There are people who need to provide that care for those who remain in their own homes. That generally falls upon a relative, and that relative generally is a woman. Too often women have to make the choice to leave their workplace and to care for a loved one, their child, their partner, or another relative.

We thank the government for recognizing this after years of debate and for establishing a six week program, although very limited. People can stay at home for six weeks to care for someone under palliative care, be it a child, husband, wife. Six weeks is a start, but we in the NDP would like to see the exact same benefit for maternity leave given to people who are on what I call eternity leave.

All of us have relatives who go through certain stages in life, under palliative care or special rehabilitation. People of my generation are called the sandwich generation. We have children to look after and we have elderly parents to look after.

Here is a classic example of what happens. My wife and I have two children and she works outside the home. She can have a year of maternity leave or I can take a year off on paternity leave. I would receive an employment insurance cheque every two weeks for up to one year. If the doctor diagnosed one of my children with cancer and said that our child had six months to live, what would we to do? That is a heavy question to ask anyone. Would my wife or I be able to leave our place of employment and care for the child for the six month period? Would my company allow me the time off to do that? Would my company pay me for that time off? The answer to those questions mostly likely would be no.
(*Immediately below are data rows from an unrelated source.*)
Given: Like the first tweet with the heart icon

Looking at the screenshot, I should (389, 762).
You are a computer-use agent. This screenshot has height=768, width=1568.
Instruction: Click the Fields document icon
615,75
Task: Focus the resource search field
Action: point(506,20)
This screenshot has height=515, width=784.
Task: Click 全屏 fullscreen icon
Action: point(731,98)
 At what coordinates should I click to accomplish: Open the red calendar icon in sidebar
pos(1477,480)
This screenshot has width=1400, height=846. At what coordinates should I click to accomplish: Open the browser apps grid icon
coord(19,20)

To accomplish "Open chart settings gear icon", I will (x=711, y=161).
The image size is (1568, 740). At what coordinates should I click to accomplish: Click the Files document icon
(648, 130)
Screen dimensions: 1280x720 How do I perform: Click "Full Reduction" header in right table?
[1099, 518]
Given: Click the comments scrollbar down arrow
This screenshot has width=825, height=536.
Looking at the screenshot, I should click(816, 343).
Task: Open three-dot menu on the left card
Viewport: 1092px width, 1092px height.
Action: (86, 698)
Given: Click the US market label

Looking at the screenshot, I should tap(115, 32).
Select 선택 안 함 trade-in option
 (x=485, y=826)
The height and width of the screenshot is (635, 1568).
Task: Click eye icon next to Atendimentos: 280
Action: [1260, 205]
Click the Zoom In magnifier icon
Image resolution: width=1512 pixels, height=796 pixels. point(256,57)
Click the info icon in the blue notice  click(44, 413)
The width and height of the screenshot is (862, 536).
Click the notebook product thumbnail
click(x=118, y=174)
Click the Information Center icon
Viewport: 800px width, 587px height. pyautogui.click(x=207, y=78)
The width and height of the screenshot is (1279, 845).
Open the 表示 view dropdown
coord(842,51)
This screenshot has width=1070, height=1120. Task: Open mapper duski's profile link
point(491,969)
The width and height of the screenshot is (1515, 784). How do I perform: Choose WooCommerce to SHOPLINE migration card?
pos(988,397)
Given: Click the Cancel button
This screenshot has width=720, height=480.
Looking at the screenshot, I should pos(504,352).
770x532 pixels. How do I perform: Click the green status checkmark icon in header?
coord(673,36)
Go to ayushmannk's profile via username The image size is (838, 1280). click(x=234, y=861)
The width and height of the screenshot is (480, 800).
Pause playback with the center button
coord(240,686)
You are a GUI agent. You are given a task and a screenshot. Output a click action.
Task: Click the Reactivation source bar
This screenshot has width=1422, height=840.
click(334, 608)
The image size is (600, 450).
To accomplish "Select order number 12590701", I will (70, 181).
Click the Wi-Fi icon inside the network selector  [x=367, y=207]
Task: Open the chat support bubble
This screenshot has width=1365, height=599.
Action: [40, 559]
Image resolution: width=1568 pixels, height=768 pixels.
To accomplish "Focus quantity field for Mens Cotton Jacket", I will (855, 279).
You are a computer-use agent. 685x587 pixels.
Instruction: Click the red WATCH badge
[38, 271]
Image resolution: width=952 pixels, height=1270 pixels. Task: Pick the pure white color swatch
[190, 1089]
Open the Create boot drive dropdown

Eighty per cent of caregivers are women. Most of them are elderly women. Most of them have other jobs to which they attend. That is a very difficult situation to put a person in.

We in the NDP believe people should not have to go through that decision on their own. We believe the government should be there to help them. We believe very clearly that if people make that choice and leave their place of employment to care for a relative under very special rehabilitative care or palliative care, they should be allowed to collect employment insurance for up to one year or at least six months at minimum. They also should have job protection until the time they returned.

This would save money. It is fiscally responsible and accountable. We have proven over and over again that for every dollar of employment insurance we would spend on this program, we would save over $4 on the health care system. We all know it is very expensive to institutionalize someone.

In a society such as ours, it is my belief, my hope, my dream and aspiration, and that of many people throughout the country, that we will be much more compassionate in this type of debate than we are being right now.

It is not just dollars and cents, although what we propose does save money. If we just want to use the fiscal argument, it saves money. The provinces would win in terms of the fiscal side of it, because they would save a lot of money. That money could then go toward assisting other aspects of health care.

Another program was introduced by the NDP but I see my time is up. I am sure I will have more time to discuss this valuable topic in the near future.

SupplyGovernment Orders

3:30 p.m.

Liberal

Marlene Catterall Liberal Ottawa West—Nepean, ON

Mr. Speaker, the member challenged somebody from the Liberal Party to stand up. I am sure he will see lots of us during the election campaign, including the party platform and the Prime Minister, so I hope he does not hold his breath.

I am sure as a responsible citizen the member takes good care of his health, has his annual checkups and so on. The last time he had his blood tested or perhaps an X-ray, could he tell me whether he had it in a public facility or a private lab?